Validation of a high-performance liquid chromatography assay for urinary nedocromil sodium following oral and inhaled administration.

The validation of a solid-phase extraction and an ion pair high-performance liquid chromatographic assay for the determination of nedocromil sodium (NCS) in urine samples following oral and inhaled administration to healthy volunteers is described. NCS and its internal standard sodium cromoglycate (SCG) were extracted from urine samples using solid-phase extraction and then quantified using high-performance liquid chromatography (HPLC). A 25-cm C8 Spherisorb 5 microm stationary phase with a mobile phase containing a long alkyl chain ion-pair reagent (methanol-0.045 M phosphate buffer-0.05 M dodecyl triethyl ammonium phosphate; 550:447.6:2.4, v/v) was used. The mean (S.D.) intra-day accuracy and precision of the HPLC assay was 99.9 (1.6) and 7.05 (4.9)%, respectively. These values for the inter-day data were 102.4 (4.07) and 10.5 (2.7)%, respectively, over the concentration range investigated. The method described permits the detection of NCS in human urine at concentrations as low as 0.04 microg ml(-1) where the signal-to-noise ratio is greater than 3:1. In 10 healthy volunteers a significantly greater amount of NCS was excreted in the urine following inhalation than after oral dosing (p<0.001). The mean (S.D.) amount of NCS renally excreted at 0.5, 1.0 and 24 h following inhalation of four 2-mg doses of NCS from a metered dose inhaler (MDI) was 0.513 (0.24), 1.163 (0.49) and 4.00 (1.73)% of the nominal dose. Similar values after oral administration of 8 mg of NCS were 0.026 (0.03), 0.079 (0.06) and 0.930 (0.74)%, respectively.

Determination of the relative bioavailability of nedocromil sodium to the lung following inhalation using urinary excretion.

OBJECTIVE: To determine the relative lung deposition of nedocromil sodium following inhalation by comparing the amounts of nedocromil sodium excreted in the urine after oral and inhaled dosing. METHODS: Ten healthy volunteers swallowed 8 mg of nedocromil and inhaled 4 x 2-mg doses on separate days. Urine was collected at 0.0, 0.5. 1.0, 2.0, 5.0, 24 h and 36 h after dosing. Urinary excretion of nedocromil was determined by high-performance liquid chromatography. RESULTS: A significantly greater amount of nedocromil was excreted following inhalation than after oral dosing. The mean with (SD) amount excreted at 0.5, 1.0 h and 24 h following inhalation of 4 x 2-mg doses was 41.0 (19.5), 93.0 (39.1) and 319.9 (138.1) microg. Corresponding values after oral administration of 8 mg of nedocromil were 2.1 (2.2), 6.3 (4.7) microg and 74.4 (58.8) microg, respectively. CONCLUSION: Nedocromil excreted in the urine at 0.5 h and 1.0 h after dosing is representative of the amount of drug delivered to the lungs. This method could be used to compare the relative bioavailability to the lungs following inhalation, and hence the performance of different inhaled products and inhalation techniques. The amount of nedocromil excreted in 24 h post-dose is representative of the emitted dose which was delivered to the body.

Automated high-performance liquid chromatographic method for the determination of nedocromil sodium in human urine using bimodal column switching.

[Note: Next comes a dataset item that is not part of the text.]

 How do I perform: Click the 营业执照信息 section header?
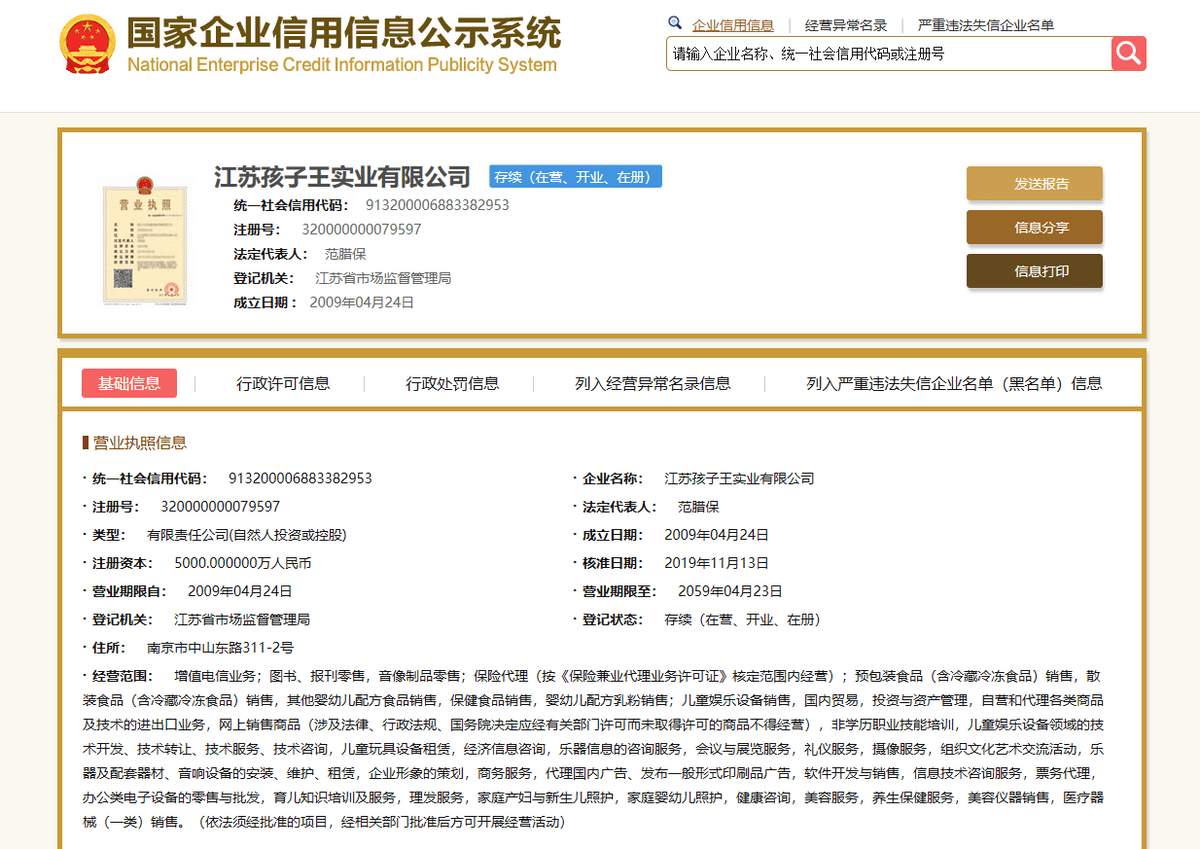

An automated HPLC method is described for the determination of nedocromil sodium in human urine. An HPLC autosampler is used to inject urine samples onto a short reversed-phase column. This column acts as a concentration column and performs a preliminary extraction. The concentration column is automatically back-flushed onto an ion-exchange column where final separation of nedocromil sodium from urine constituents occurs. Recovery, accuracy, precision, sensitivity and specificity were investigated. The method has been applied to urine samples from clinical studies, and the results were compared to those obtained using a radioimmunoassay developed previously.